● EXERCISE GOAL
Please answer these questions using the passage about King:
(a) According to O'Brien, when did King hurt himself?
(b) What reason did King give the Committee for pleading guilty to one charge?
(c) How did King's employer in 2005 answer when the Committee asked whether it knew of any unlawful conduct by King?

● TEXT PASSAGE
*-*-*


. We decline King's request to view his purported suicide attempt and guilty plea as acknowledgments of responsibility for the shootings. According to O'Brien, King hurt himself only after he had retreated to his car and O’Brien subsequently ordered him from it at gunpoint, thereby suggesting that King was as remorseful about being caught as for shooting the victims. Additionally, although King pled guilty to one charge rather than proceed to trial, he admitted to the Committee that he did so because he feared convictions on both charges.

. It is difficult to determine from the letters of support whether King informed all writers of the shootings or shared details of the shootings with others. Some letters do not allude to the shootings while others minimize the seriousness of the acts by referring to them, for example, as an “unfortunate event with the law," “past transgressions,” and an "infraction of the law.” Additionally, King’s employer in 2005 answered “no" when the Committee asked in a mailed form whether the employer was aware of any unlawful conduct by King.

*-*-*

● LISTED RECORDS
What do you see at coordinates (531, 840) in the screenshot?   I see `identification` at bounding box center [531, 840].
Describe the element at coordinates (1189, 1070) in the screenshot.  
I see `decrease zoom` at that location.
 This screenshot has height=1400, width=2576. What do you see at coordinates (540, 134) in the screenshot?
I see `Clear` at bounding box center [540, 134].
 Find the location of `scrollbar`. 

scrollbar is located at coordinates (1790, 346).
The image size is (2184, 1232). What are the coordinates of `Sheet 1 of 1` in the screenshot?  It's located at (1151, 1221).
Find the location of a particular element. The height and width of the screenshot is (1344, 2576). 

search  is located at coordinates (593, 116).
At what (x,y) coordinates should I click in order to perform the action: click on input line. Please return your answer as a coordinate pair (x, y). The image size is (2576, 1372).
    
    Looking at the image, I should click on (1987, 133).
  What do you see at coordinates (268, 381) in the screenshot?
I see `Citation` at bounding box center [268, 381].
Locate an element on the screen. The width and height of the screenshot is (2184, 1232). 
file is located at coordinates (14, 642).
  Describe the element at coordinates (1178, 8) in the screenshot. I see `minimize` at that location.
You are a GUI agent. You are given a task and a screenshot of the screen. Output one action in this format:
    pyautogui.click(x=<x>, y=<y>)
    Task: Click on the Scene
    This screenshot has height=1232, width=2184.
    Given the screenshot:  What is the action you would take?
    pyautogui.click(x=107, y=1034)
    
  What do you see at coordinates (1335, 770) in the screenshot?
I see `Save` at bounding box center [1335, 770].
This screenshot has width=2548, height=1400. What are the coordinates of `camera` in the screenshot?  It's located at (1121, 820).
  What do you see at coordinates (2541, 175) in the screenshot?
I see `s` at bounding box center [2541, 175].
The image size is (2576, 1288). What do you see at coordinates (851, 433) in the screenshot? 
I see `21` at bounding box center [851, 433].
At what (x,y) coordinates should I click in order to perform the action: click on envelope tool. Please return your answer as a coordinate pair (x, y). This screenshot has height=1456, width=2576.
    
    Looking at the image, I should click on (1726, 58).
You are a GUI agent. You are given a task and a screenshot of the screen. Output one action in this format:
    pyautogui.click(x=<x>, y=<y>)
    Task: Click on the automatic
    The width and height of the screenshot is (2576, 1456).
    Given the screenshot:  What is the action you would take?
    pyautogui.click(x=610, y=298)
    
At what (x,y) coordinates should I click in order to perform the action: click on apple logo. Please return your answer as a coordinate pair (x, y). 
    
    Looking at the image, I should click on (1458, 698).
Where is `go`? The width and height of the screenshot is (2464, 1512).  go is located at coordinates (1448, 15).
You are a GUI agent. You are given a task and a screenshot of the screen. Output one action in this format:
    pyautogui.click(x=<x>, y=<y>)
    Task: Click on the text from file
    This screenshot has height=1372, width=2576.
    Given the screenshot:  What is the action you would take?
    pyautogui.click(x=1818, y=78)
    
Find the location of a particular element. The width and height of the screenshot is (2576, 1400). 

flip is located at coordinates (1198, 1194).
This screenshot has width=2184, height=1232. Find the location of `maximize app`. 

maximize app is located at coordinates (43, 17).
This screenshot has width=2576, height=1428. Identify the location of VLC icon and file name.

*-*-*

● YOUR SOLUTION
(a) After he had retreated to his car and O'Brien then ordered him out of it at gunpoint.
(b) He feared convictions on both charges.
(c) The employer answered "no."